How would you rearrange:

v=1/3x²h to make x the subject?

Thanks
May 18th 2008, 06:46 AM
Moo

Hello,

Is it $v=\frac 13 \cdot x^2h$ or $v=\frac{1}{3x^2h}$ ?
May 18th 2008, 06:51 AM
Turple

It's a third :)

Also found another 2:

1. It's just the quadratic formula without the +- thing to make c the subject.
2. S=2пr²+2пrh to make h the subject

:)

Thanks
May 18th 2008, 10:08 AM
Simplicity

$v=\frac 13 \cdot x^2h$

Multiply both sides by $3$ :

$3v = x^2 h$

Divide both sides by $h$ :

$\frac{3v}{h} = x^2$

Square root both side:

EDIT: $\pm \sqrt{\frac{3v}{h}} = x$
May 18th 2008, 10:09 AM
Moo

Quote:

Originally Posted by Air

[...]

Square root both side:

${\color{red}\pm} \sqrt{\frac{3v}{h}} = x$

Be careful :p
May 18th 2008, 10:20 AM
Simplicity

Quote:

Originally Posted by Turple

It's a third :)

Also found another 2:

1. It's just the quadratic formula without the +- thing to make c the subject.
2. S=2пr²+2пrh to make h the subject

:)

Thanks

1.)

$x = \frac{-b \sqrt{b^2 - 4ac}}{2a}$

$2ax = -b \sqrt{b^2 - 4ac}$

$-\frac{2ax}{b} = \sqrt{b^2 - 4ac}$

$\left(-\frac{2ax}{b}\right)^2 = b^2 - 4ac$

$\left(-\frac{2ax}{b}\right)^2 - b^2 = -4ac$

$\frac{(-\frac{2ax}{b})^2 - b^2}{-4a} = c$

$c = \frac{b^2 - (\frac{2ax}{b})^2}{4a}$

2.)

$S=2 \pi$ $r^2+2 \pi rh$

$S - 2 \pi r^2 = 2 \pi rh$

$\frac{S - 2 \pi r^2}{2 \pi r} = h$
May 18th 2008, 10:23 AM
Simplicity

Quote:

Originally Posted by Moo

Be careful :p

Edited. (Blush)
May 18th 2008, 01:56 PM
Bradley

collating terms

"How would you rearrange:
v = 1/3 x² h to make x the subject?"

Having seen some of the replies, I wonder if I am missing something here. Do you mean how to I arrange to solve for x?

Assuming you meant (1/3)x and not 1/(3x), first multiply every term by 3 to eliminate fractions:
3v = 3(1/3)x² h
So:
3v = x2 h
Or since you want to isolate x:
x² h = 3v
Divide by coefficient of x:
(x² h)/h = 3v/h
Giving:
x² = 3v/h
Transform by taking square root of both sides:
x = +sqrt(3v/h) and –sqrt(3v/h)

Stored data records
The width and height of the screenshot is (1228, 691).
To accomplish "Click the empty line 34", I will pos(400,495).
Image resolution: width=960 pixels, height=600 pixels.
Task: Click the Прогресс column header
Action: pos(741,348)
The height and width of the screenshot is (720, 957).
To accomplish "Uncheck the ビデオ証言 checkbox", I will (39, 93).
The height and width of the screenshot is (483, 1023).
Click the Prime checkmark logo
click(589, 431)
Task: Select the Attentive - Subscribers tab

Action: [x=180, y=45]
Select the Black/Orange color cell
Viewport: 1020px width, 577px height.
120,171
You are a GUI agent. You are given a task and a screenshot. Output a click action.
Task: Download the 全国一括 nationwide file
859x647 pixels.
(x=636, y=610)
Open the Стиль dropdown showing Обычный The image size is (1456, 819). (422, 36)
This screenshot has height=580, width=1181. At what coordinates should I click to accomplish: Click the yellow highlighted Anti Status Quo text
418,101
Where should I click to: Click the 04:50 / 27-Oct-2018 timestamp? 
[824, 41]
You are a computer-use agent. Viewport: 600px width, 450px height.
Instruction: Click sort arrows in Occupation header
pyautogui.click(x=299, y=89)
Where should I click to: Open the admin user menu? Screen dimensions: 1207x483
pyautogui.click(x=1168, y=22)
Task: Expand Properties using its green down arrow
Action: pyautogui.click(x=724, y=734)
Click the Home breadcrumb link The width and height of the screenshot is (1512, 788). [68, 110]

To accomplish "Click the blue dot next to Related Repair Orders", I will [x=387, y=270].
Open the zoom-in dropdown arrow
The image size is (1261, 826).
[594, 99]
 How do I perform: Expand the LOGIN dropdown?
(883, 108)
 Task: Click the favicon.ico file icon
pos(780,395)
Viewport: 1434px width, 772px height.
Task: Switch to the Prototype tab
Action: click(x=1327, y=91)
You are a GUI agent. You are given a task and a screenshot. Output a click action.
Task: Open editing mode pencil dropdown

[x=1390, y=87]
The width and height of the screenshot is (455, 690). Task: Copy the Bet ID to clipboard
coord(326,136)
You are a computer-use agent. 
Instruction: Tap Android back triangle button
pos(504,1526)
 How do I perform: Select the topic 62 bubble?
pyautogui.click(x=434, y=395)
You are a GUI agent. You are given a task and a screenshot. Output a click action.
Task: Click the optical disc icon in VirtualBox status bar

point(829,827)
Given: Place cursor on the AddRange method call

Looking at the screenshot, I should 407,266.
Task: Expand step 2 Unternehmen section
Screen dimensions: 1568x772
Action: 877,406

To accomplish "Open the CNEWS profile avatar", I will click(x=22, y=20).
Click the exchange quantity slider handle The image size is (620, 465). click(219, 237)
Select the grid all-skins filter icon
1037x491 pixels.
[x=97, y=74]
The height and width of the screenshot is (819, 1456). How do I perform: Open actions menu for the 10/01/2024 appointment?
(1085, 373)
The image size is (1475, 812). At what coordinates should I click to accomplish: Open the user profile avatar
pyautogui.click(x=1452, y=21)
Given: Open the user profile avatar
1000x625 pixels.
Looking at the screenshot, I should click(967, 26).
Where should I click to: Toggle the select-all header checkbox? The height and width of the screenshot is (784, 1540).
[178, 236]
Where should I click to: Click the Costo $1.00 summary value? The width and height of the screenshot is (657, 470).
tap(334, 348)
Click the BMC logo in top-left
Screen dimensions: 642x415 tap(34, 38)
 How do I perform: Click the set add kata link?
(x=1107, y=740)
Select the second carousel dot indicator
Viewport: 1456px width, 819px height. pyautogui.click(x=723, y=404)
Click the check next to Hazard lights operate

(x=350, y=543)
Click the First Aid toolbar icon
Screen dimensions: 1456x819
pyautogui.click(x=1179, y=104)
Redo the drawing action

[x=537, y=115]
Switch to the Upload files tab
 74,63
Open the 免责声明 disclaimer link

*Required work:* From the forum thread on rearranging formulas, reproduce verbatim the passage from "Edited. (Blush)" to "solve for x?".

*Response to this exercise:*
Edited. (Blush)
May 18th 2008, 01:56 PM
Bradley

collating terms

"How would you rearrange:
v = 1/3 x² h to make x the subject?"

Having seen some of the replies, I wonder if I am missing something here. Do you mean how to I arrange to solve for x?